Narrow the data below down to the lines containing "diagram".

┌────────

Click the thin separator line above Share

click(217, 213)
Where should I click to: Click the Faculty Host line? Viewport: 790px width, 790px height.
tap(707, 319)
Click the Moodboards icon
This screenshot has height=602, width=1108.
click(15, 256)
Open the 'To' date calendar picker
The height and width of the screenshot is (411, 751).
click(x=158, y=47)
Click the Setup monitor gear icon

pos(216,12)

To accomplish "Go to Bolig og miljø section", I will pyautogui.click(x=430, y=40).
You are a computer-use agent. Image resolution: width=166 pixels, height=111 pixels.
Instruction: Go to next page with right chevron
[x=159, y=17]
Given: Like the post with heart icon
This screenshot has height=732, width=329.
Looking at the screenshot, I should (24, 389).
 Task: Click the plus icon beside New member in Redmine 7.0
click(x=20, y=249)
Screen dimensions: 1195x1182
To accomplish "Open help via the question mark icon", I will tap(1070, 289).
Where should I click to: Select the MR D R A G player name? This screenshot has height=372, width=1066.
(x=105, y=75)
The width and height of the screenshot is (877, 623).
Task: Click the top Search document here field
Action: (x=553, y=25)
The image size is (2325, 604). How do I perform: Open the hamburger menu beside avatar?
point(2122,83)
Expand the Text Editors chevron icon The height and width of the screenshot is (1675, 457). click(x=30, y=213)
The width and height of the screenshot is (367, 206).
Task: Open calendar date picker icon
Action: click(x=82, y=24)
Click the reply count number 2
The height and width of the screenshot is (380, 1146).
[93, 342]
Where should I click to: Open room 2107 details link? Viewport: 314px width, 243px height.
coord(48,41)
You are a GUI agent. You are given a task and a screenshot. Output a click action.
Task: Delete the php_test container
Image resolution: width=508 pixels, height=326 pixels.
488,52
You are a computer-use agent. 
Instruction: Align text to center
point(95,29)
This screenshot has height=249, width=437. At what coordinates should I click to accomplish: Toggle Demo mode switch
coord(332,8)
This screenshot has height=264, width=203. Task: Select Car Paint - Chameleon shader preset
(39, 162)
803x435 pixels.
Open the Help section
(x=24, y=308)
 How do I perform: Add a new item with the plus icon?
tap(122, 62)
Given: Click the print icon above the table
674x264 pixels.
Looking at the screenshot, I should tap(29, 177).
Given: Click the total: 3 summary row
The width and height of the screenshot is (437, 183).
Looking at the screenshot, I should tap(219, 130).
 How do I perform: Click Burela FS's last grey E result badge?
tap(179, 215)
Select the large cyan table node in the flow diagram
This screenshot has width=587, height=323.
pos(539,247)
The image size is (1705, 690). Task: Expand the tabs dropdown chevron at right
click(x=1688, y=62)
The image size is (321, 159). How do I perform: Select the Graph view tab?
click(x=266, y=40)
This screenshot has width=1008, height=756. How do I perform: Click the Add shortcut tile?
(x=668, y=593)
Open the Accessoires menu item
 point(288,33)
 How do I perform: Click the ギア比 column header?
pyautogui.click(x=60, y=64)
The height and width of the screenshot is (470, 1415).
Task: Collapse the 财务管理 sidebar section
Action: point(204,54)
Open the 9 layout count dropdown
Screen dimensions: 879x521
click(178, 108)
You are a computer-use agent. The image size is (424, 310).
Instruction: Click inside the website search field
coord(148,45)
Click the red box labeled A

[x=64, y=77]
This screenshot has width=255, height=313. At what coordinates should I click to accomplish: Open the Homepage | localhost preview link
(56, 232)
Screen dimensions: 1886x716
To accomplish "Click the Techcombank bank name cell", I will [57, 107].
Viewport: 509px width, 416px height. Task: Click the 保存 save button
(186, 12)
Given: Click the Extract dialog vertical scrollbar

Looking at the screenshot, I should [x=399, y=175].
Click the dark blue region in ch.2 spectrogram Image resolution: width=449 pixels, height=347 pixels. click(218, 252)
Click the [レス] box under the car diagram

└────────

_RESULT_.
Select the large cyan table node in the flow diagram
Click the [レス] box under the car diagram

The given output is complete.